Hâtıralar
Daldım yine kendimi hâtıralara saldım;
Bir tatlı çağıltıyla yerimde kalakaldım.
Her devri ayrı bir ihtişam ve ayrı bir şan,
Bir hamlede dünyayı saran ışıktan tûfan...
Üç-beş düzine çadırken devrinde Osman’ın;
“Devlet-i Âliye” oldu elinde Orhan’ın.
Yürüdü garbın karanlık âfâkına emîn,
Gürledi gülbanklarla her yanda “feth-i mübîn”...
Derken her yerde tek yürek evlâd-ı fâtihân,
At sürdü her yana en önde Yavuz Selim Hân...
Çağlar ve çağlar boyu böyle kükreyip durduk,
Dünyada tıpkı bir uhrevî saltanat kurduk.
Hülyâm hâlâ meshûr cedlerin velvelesiyle,
Ve meydanları dolduran at kişnemesiyle...
Her taraf Bağ-ı İrem’di o kutlu devirde,
Dört yanda Cennetler tüllenirdi perde perde.

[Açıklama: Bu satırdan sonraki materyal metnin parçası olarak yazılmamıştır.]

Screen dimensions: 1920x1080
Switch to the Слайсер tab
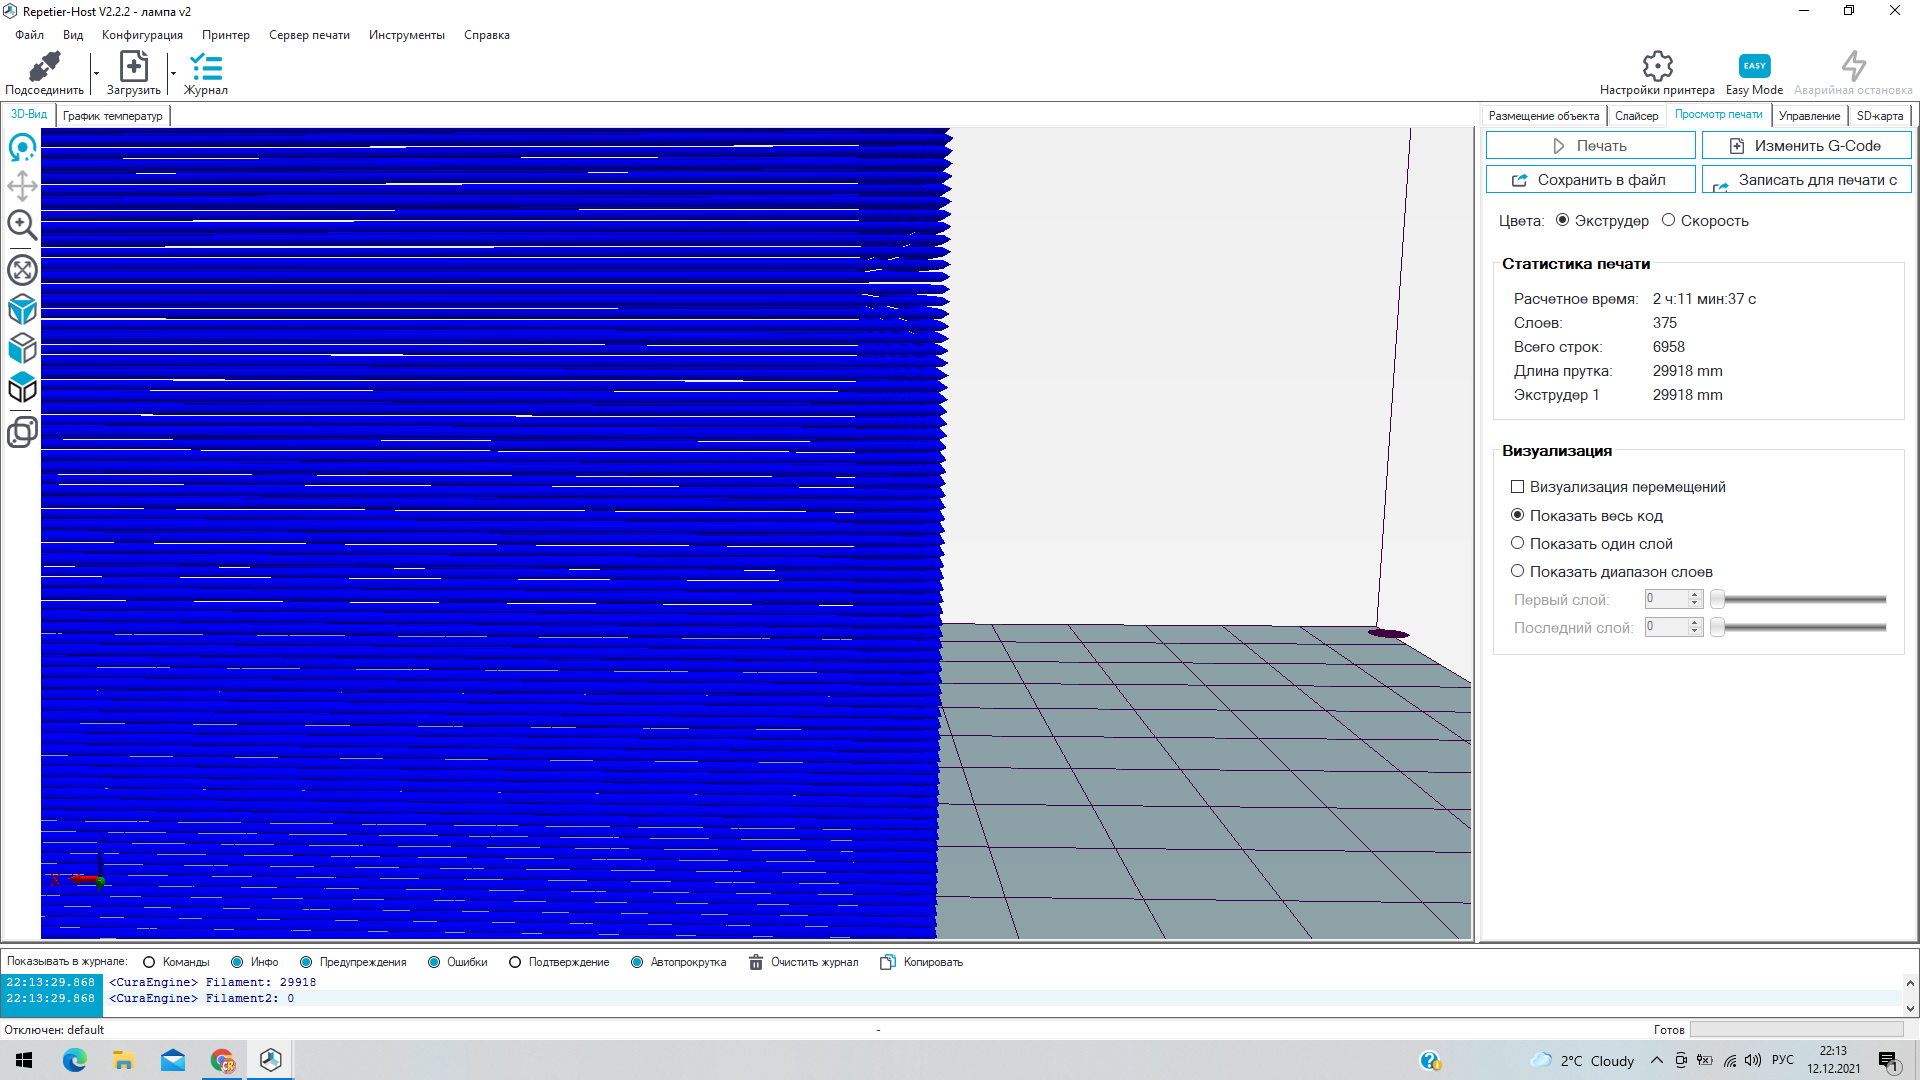click(1636, 116)
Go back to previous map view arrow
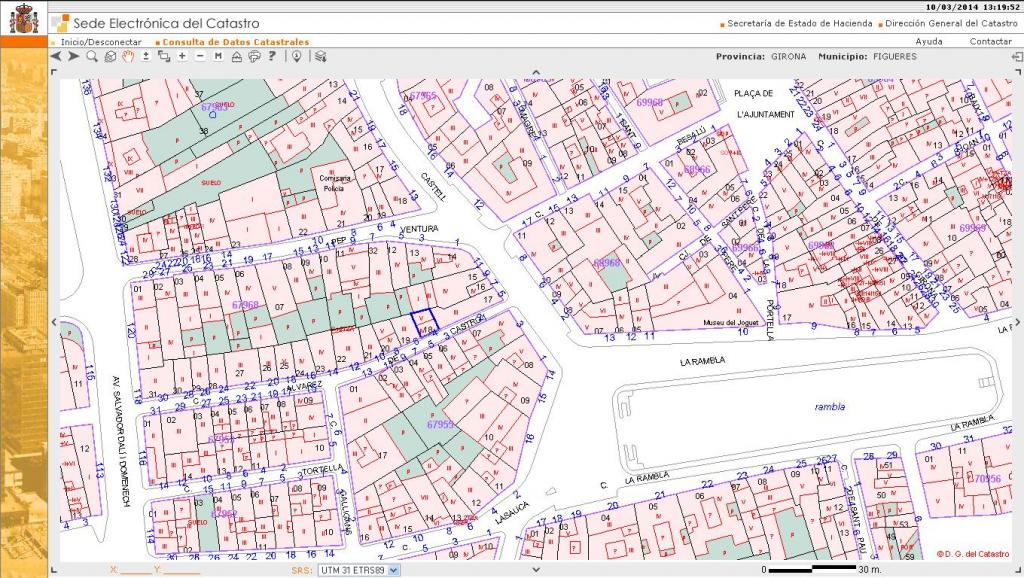This screenshot has width=1024, height=578. 57,57
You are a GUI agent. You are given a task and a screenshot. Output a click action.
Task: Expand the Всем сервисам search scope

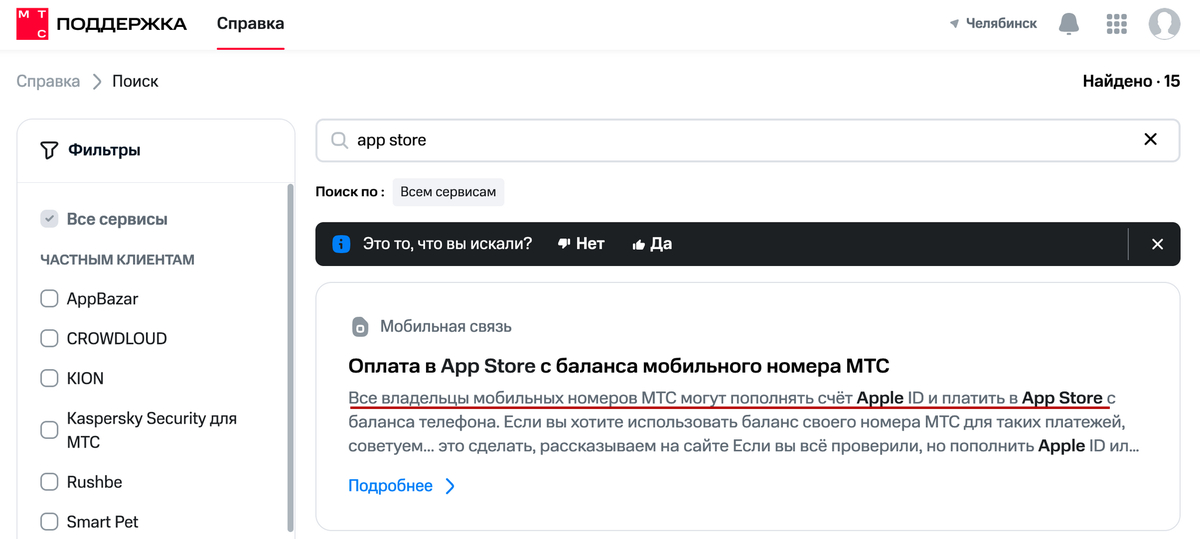point(448,192)
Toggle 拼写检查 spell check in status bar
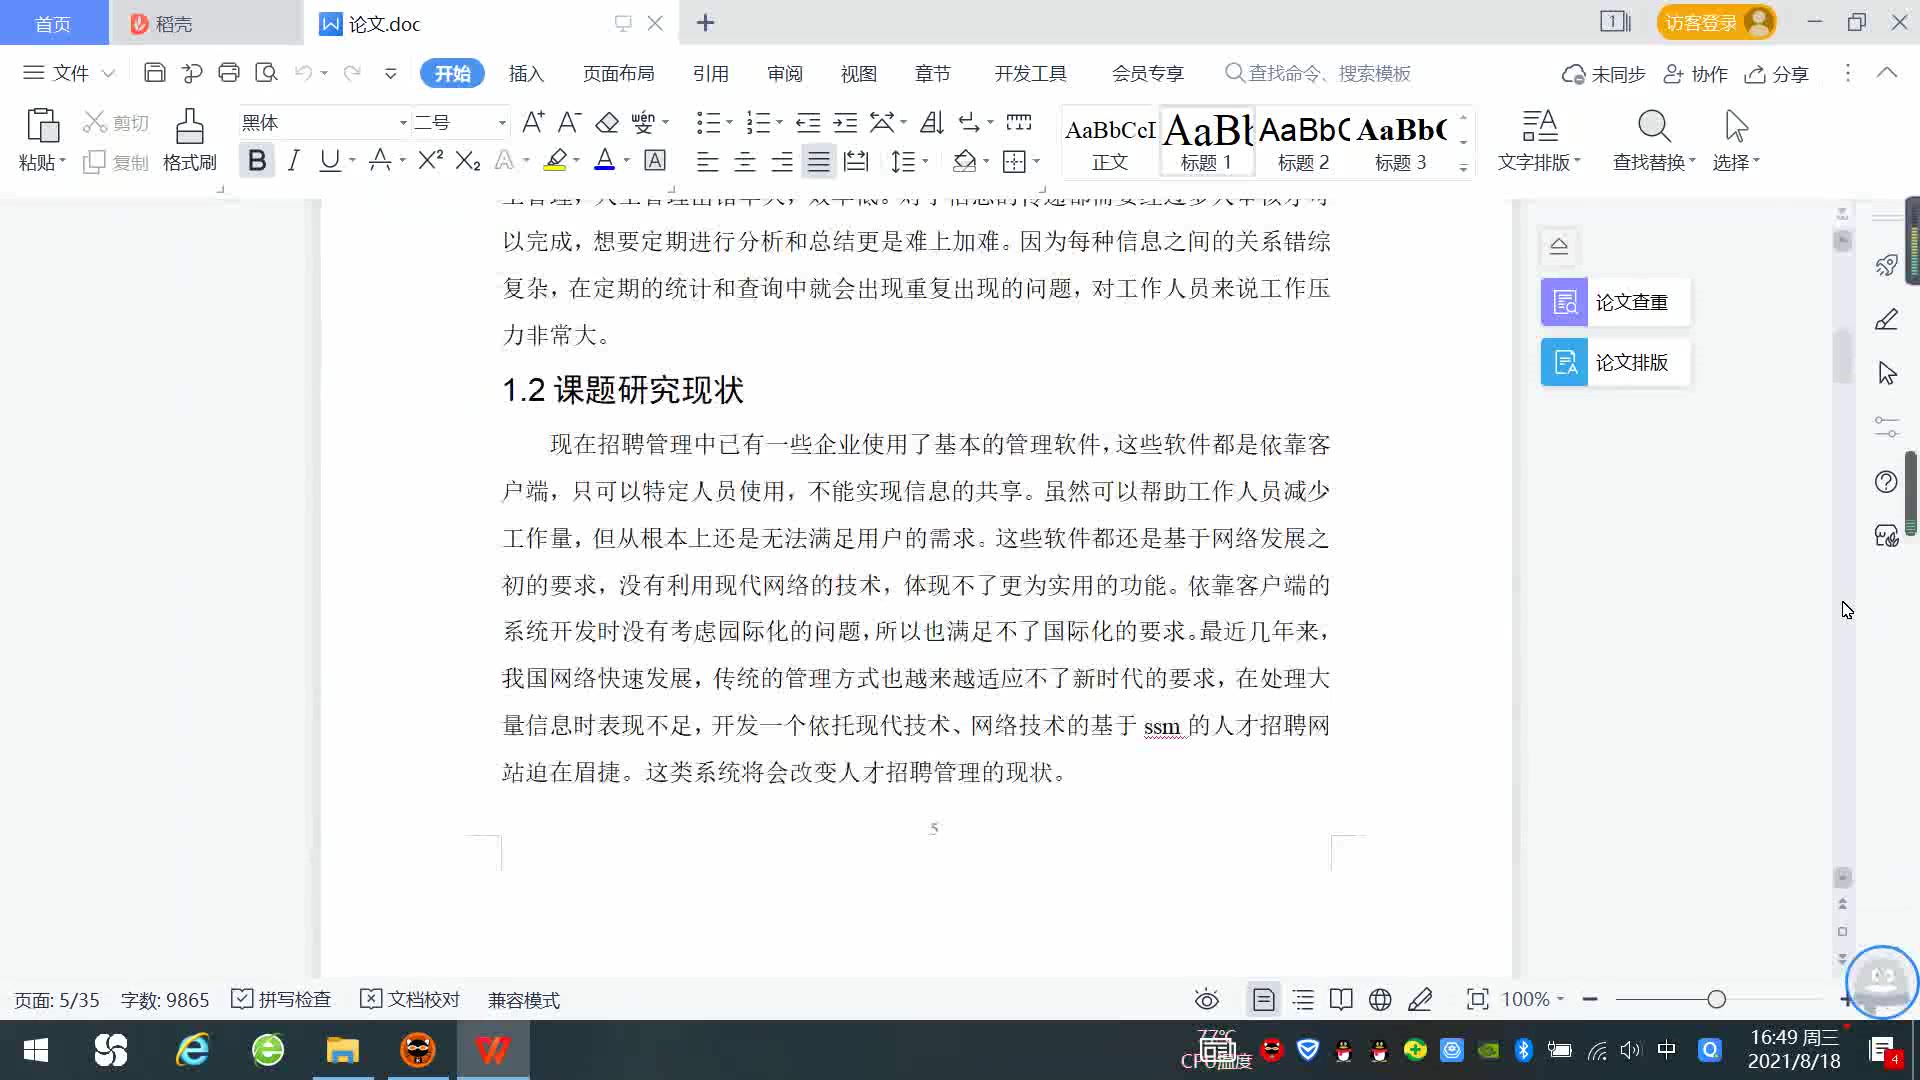 (282, 999)
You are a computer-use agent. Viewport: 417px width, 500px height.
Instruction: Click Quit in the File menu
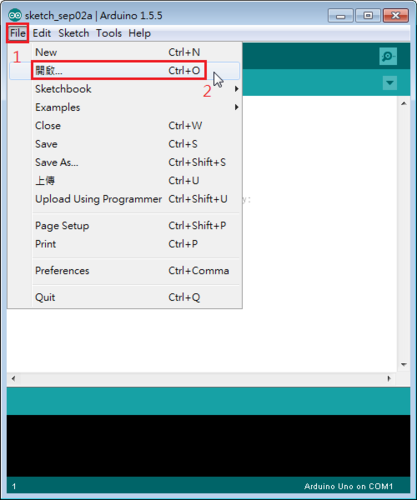coord(124,297)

Meğer kadrini bilmişler zamanın çok erken,
Henüz hiçbir yerde onun kadri bilinmezken.
Nûrdan ırmaklar gibi akmışlar çağlar boyu,
Yüksek çağıltılarla ki Cennetlerden suyu...
Sızıntı, Ocak 1991, Cilt 12, Sayı 144
- tarihinde hazırlandı.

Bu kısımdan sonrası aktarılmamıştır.